[BRANO FORNITO]

Alcuni sati dell’Inmp (Istituto nazionale migrazione e povertà) ci dicono che nel 2008 il rapporto tra pazienti italiani e immigrati era del 6%: oggi è del 50%. In questi poliambulatori, oltre alla visita medica si forniscono farmaci e dispositivi medici. La lunga recessione, con i suoi colpi di maglio sul reddito degli italiani, ha infierito pesantemente sull’accesso ai servizi sanitari. I cittadini che hanno rinunciato a curarsi, negli ultimi diciotto mesi, (fonte Istat) sono quasi il doppio di quelli del 2008. Anche il Censis conferma la gravità dei fatti: gli italiani stanno rinunciando a curarsi, o rinviano a tempi migliori.
Esistono troppe disuguaglianze e la situazione generale peggiora. Anche la geografia contribuisce a questa grave situazione: nelle regioni del nord c’è la massima concentrazione d’italiani in buona salute, perché le situazioni economiche decisamente migliori consentono loro di curarsi al meglio. Senza dimenticare l’ultimo rapporto del Tribunale del malato che mette in grande rilievo le liste di attesa, malgrado le affermazioni del governo su una situazione migliorata, con le nuove regole varate sulla tempistica, ma  raramente rispettate. L’attesa viaggia tutt’ora, anche in Lombardia, ad almeno quattro mesi per un ciclo di chemioterapia, otto mesi per una visita specialistica e ben quindici mesi per una mammografia. Tempi inaccettabili. Altro che progettare la costruzione del fatidico ponte tra Reggio e Messina...

[/BRANO FORNITO]
[DATI FORNITI]

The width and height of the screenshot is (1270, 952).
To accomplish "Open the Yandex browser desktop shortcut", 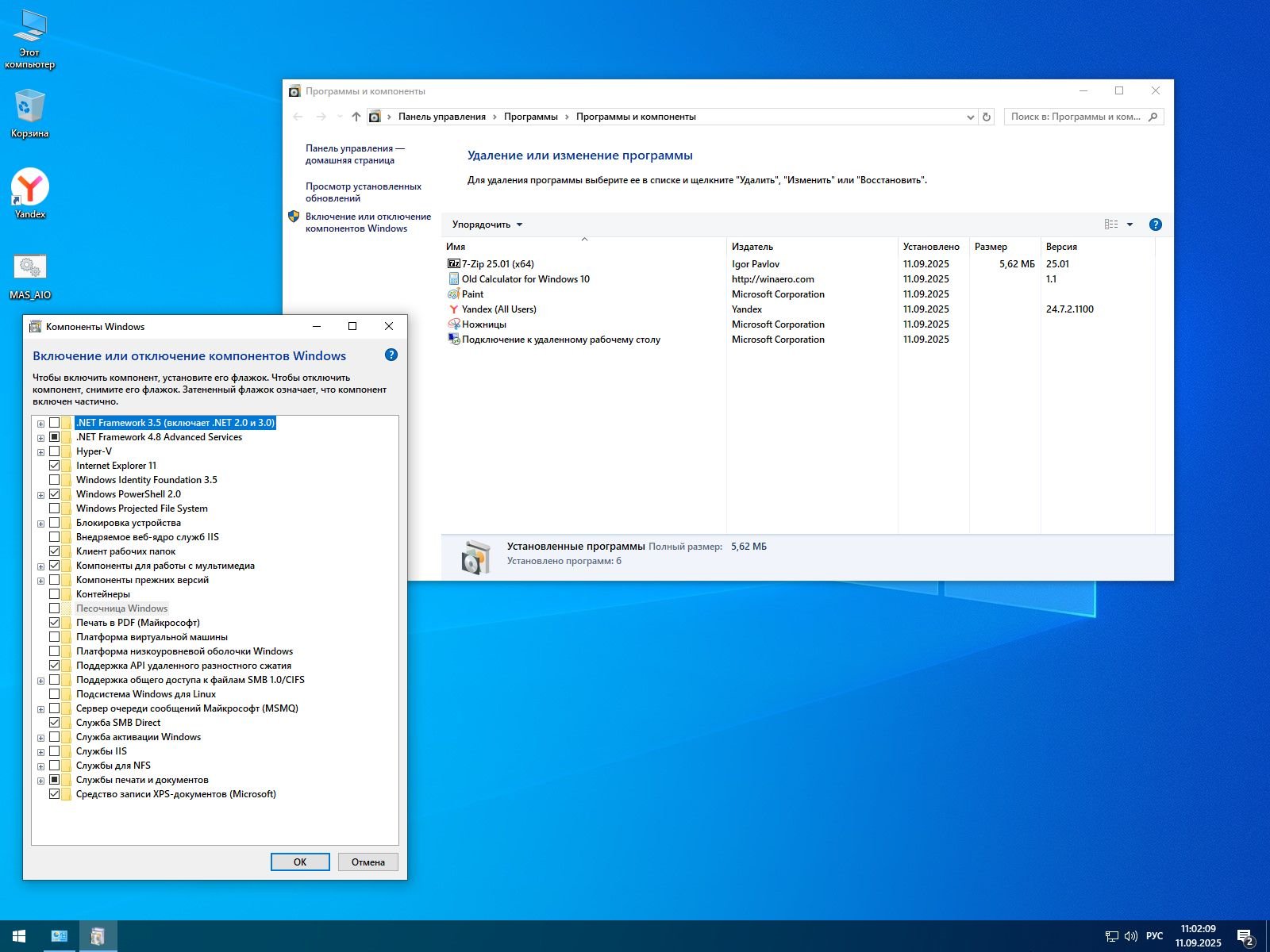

[/DATI FORNITI]

### COMPITI DA SVOLGERE
1 – Elenca le prestazioni sanitarie per cui il brano sull'accesso alle cure riporta un tempo di attesa, indicando per ciascuna la durata citata.
2 – Ricopia fedelmente la parte del brano sull'accesso alle cure che si apre con le parole "Esistono troppe disuguaglianze" e si chiude con "Reggio e Messina...".
Per rispondere, basati soltanto sul brano.

### RISPOSTE AI COMPITI
1 –
- Ciclo di chemioterapia: almeno quattro mesi
- Visita specialistica: otto mesi
- Mammografia: quindici mesi

2 –
Esistono troppe disuguaglianze e la situazione generale peggiora. Anche la geografia contribuisce a questa grave situazione: nelle regioni del nord c’è la massima concentrazione d’italiani in buona salute, perché le situazioni economiche decisamente migliori consentono loro di curarsi al meglio. Senza dimenticare l’ultimo rapporto del Tribunale del malato che mette in grande rilievo le liste di attesa, malgrado le affermazioni del governo su una situazione migliorata, con le nuove regole varate sulla tempistica, ma  raramente rispettate. L’attesa viaggia tutt’ora, anche in Lombardia, ad almeno quattro mesi per un ciclo di chemioterapia, otto mesi per una visita specialistica e ben quindici mesi per una mammografia. Tempi inaccettabili. Altro che progettare la costruzione del fatidico ponte tra Reggio e Messina...